Written request :: Reproduce the following lines with no changes.

Rows from a dataset:

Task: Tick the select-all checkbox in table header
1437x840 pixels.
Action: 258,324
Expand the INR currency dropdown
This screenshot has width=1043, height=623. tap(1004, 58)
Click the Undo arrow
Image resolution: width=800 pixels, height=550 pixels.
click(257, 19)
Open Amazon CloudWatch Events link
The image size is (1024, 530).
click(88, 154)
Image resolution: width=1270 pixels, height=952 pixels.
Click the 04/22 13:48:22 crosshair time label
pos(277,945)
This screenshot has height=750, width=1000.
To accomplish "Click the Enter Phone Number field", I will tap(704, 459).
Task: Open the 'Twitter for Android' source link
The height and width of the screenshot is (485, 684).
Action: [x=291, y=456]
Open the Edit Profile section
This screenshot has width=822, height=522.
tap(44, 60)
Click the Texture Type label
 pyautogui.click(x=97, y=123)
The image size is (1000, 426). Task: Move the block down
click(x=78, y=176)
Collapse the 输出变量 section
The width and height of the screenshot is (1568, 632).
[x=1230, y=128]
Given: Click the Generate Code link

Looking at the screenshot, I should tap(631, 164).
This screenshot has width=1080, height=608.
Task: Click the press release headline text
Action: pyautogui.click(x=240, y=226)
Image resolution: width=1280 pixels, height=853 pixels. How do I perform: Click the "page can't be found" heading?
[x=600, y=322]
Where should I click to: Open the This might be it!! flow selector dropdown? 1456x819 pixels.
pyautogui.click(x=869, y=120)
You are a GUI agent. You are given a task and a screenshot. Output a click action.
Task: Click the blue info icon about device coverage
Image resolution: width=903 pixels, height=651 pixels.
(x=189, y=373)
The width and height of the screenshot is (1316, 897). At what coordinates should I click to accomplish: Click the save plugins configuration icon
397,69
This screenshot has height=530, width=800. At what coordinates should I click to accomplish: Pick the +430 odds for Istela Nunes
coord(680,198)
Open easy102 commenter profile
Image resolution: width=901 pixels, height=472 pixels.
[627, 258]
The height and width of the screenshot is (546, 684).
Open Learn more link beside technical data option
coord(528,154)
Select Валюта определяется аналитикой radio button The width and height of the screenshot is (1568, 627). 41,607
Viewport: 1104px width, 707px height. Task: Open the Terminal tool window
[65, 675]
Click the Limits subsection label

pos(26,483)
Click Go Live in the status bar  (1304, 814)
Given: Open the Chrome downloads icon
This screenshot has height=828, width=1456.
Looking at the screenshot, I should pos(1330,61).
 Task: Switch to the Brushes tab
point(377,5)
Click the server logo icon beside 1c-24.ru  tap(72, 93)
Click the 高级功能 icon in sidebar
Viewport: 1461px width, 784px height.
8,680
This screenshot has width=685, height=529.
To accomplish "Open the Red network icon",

Solved problem ::
Task: Tick the select-all checkbox in table header
1437x840 pixels.
Action: 258,324
Expand the INR currency dropdown
This screenshot has width=1043, height=623. tap(1004, 58)
Click the Undo arrow
Image resolution: width=800 pixels, height=550 pixels.
click(257, 19)
Open Amazon CloudWatch Events link
The image size is (1024, 530).
click(88, 154)
Image resolution: width=1270 pixels, height=952 pixels.
Click the 04/22 13:48:22 crosshair time label
pos(277,945)
This screenshot has height=750, width=1000.
To accomplish "Click the Enter Phone Number field", I will tap(704, 459).
Task: Open the 'Twitter for Android' source link
The height and width of the screenshot is (485, 684).
Action: [x=291, y=456]
Open the Edit Profile section
This screenshot has width=822, height=522.
tap(44, 60)
Click the Texture Type label
 pyautogui.click(x=97, y=123)
The image size is (1000, 426). Task: Move the block down
click(x=78, y=176)
Collapse the 输出变量 section
The width and height of the screenshot is (1568, 632).
[x=1230, y=128]
Given: Click the Generate Code link

Looking at the screenshot, I should tap(631, 164).
This screenshot has width=1080, height=608.
Task: Click the press release headline text
Action: pyautogui.click(x=240, y=226)
Image resolution: width=1280 pixels, height=853 pixels. How do I perform: Click the "page can't be found" heading?
[x=600, y=322]
Where should I click to: Open the This might be it!! flow selector dropdown? 1456x819 pixels.
pyautogui.click(x=869, y=120)
You are a GUI agent. You are given a task and a screenshot. Output a click action.
Task: Click the blue info icon about device coverage
Image resolution: width=903 pixels, height=651 pixels.
(x=189, y=373)
The width and height of the screenshot is (1316, 897). At what coordinates should I click to accomplish: Click the save plugins configuration icon
397,69
This screenshot has height=530, width=800. At what coordinates should I click to accomplish: Pick the +430 odds for Istela Nunes
coord(680,198)
Open easy102 commenter profile
Image resolution: width=901 pixels, height=472 pixels.
[627, 258]
The height and width of the screenshot is (546, 684).
Open Learn more link beside technical data option
coord(528,154)
Select Валюта определяется аналитикой radio button The width and height of the screenshot is (1568, 627). 41,607
Viewport: 1104px width, 707px height. Task: Open the Terminal tool window
[65, 675]
Click the Limits subsection label

pos(26,483)
Click Go Live in the status bar  (1304, 814)
Given: Open the Chrome downloads icon
This screenshot has height=828, width=1456.
Looking at the screenshot, I should pos(1330,61).
 Task: Switch to the Brushes tab
point(377,5)
Click the server logo icon beside 1c-24.ru  tap(72, 93)
Click the 高级功能 icon in sidebar
Viewport: 1461px width, 784px height.
8,680
This screenshot has width=685, height=529.
To accomplish "Open the Red network icon",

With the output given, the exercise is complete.